Acting State Supreme Court Justice Felice Muraca released Jonita Martinez from jail on her own recognizance, saying he would decide later whether to let the verdict stand, order a new trial or dismiss the charges.
“There’s no question this material should have been turned over,” Muraca said in Nassau County Court, calling the witness in question “extremely important” to the prosecution’s case. The witness, who had testified against the woman at trial, had been disciplined for lying about an accident involving a police car.
On June 27 a jury found Martinez, 28, guilty of felony assault and misdemeanor charges of resisting arrest and petty larceny, court records show.

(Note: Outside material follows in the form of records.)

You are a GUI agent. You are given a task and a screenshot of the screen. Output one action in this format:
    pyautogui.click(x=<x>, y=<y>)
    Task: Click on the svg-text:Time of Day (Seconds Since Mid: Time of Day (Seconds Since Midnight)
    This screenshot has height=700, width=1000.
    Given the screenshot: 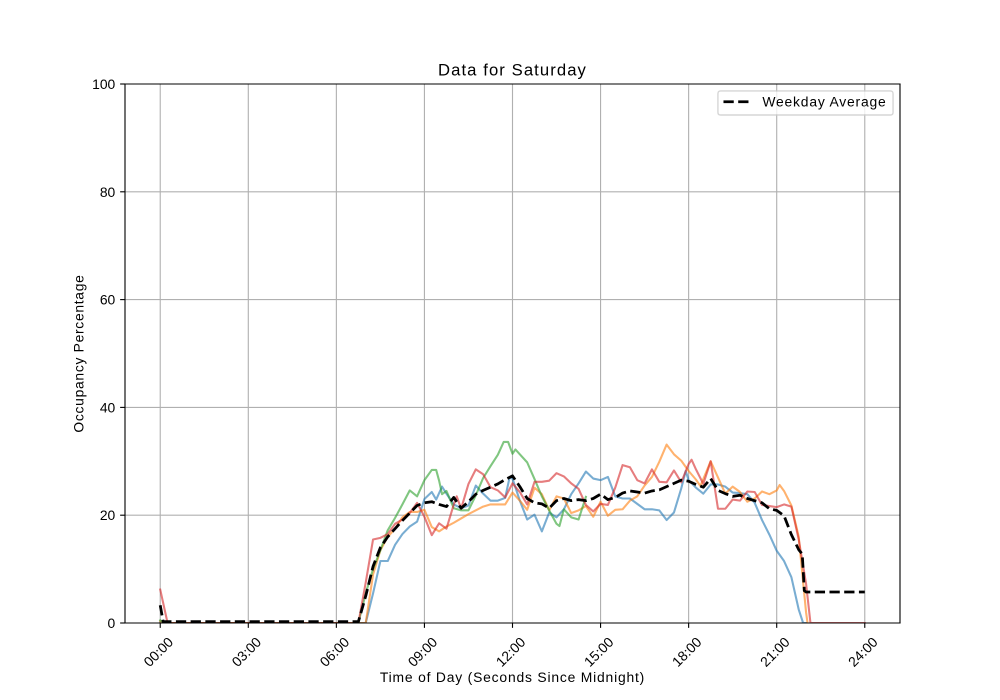 What is the action you would take?
    pyautogui.click(x=512, y=677)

Nassau police said after the woman’s Jan. 26, 2017 arrest in Elmont that she had attacked two officers who stopped her car because it matched the description of one driven by a woman who had just committed a larceny at a nearby CVS pharmacy.

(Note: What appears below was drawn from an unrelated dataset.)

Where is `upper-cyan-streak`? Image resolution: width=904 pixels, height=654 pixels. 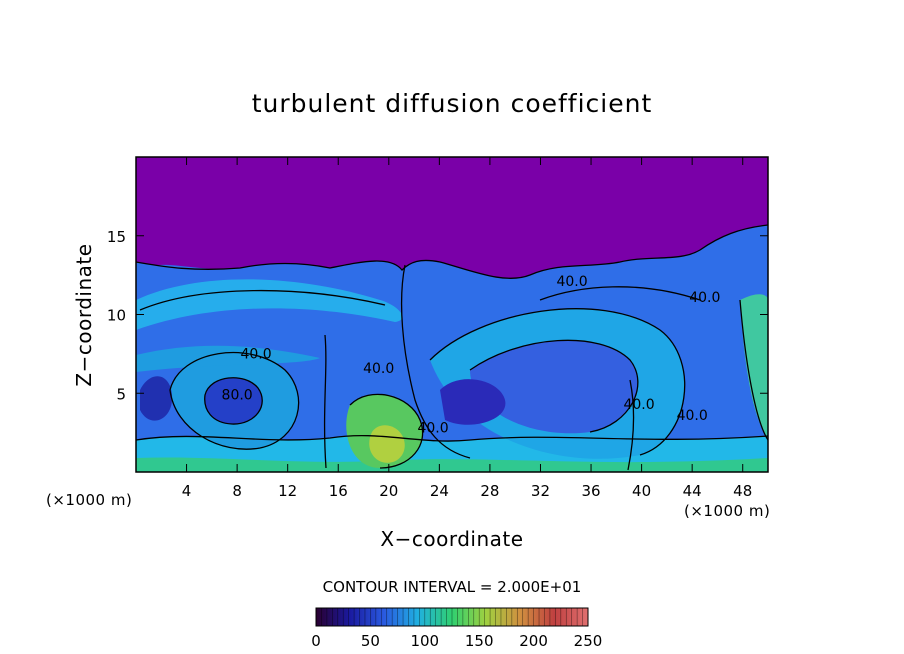
upper-cyan-streak is located at coordinates (270, 304).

They said the encounter turned violent when Martinez hit an officer in the face as the officer bent to pick up a marijuana cigarette that police saw her drop. They also said the woman kicked and flailed her arms, causing the officers to fall into a fence as they tried to arrest her. Injuries to the officers included a chipped elbow bone and chest pains, police said the time.
The judge said he got a letter from the district attorney’s office Monday morning concerning the case and his office contacted Martinez’s defense attorney, Frederick Brewington.

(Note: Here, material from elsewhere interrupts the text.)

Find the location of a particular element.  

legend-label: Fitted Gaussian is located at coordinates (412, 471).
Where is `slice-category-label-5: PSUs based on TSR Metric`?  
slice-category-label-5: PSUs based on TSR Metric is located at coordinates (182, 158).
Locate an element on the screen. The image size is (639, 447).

The letter, a copy of which Newsday obtained, said prosecutors “mistakenly believed” records had been turned over to the defense before trial showing that the witness, Daniel Dowsett, had pleaded guilty to internal police department charges.
Brian Lee, chief of the district attorney’s County Court Trial bureau, wrote that the mistake was discovered “a few days after the verdict,” and his office was submitting relevant documents to the judge for a private review.
“There was no willful intent on my part to disclose this late,” Lee told Muraca in court. “. . . I recognize that there was an error made by me.”
The letter and attached records showed Dowsett was docked five days of pay after pleading guilty to departmental charges following a 1997 incident in which he conspired with other officers to conceal another officer’s auto accident by fabricating a story that blamed damage to a store window on a man fleeing police.
Brewington called the matter “appalling” and “outrageous,” and asked the judge to release his client from jail and dismiss the charges.
“The people in this situation knew exactly what their obligation was,” the Hempstead lawyer said in court, adding that the records could have been used to impeach Dowsett’s credibility.
“He was their prime guy . . . There’s no excuse for the failure to disclose.”
Brendan Brosh, a spokesman for District Attorney Madeline Singas, said in a statement his office takes pretrial disclosure obligations seriously and called the matter “an inadvertent error.”
“Prior to trial, we believed that all appropriate information was turned over to defense counsel. The moment we became aware of the document, we disclosed it to the court,” he said.
James McDermott, president of the union that represents Nassau police officers, said Dowsett is now retired from the police department after a decadeslong career.
“He’s a good cop and he’s made hundreds of good arrests and it’s unfortunate that his good name or work could ever be questioned,” he said.
A Nassau police spokesman didn’t immediately answer an inquiry Monday evening.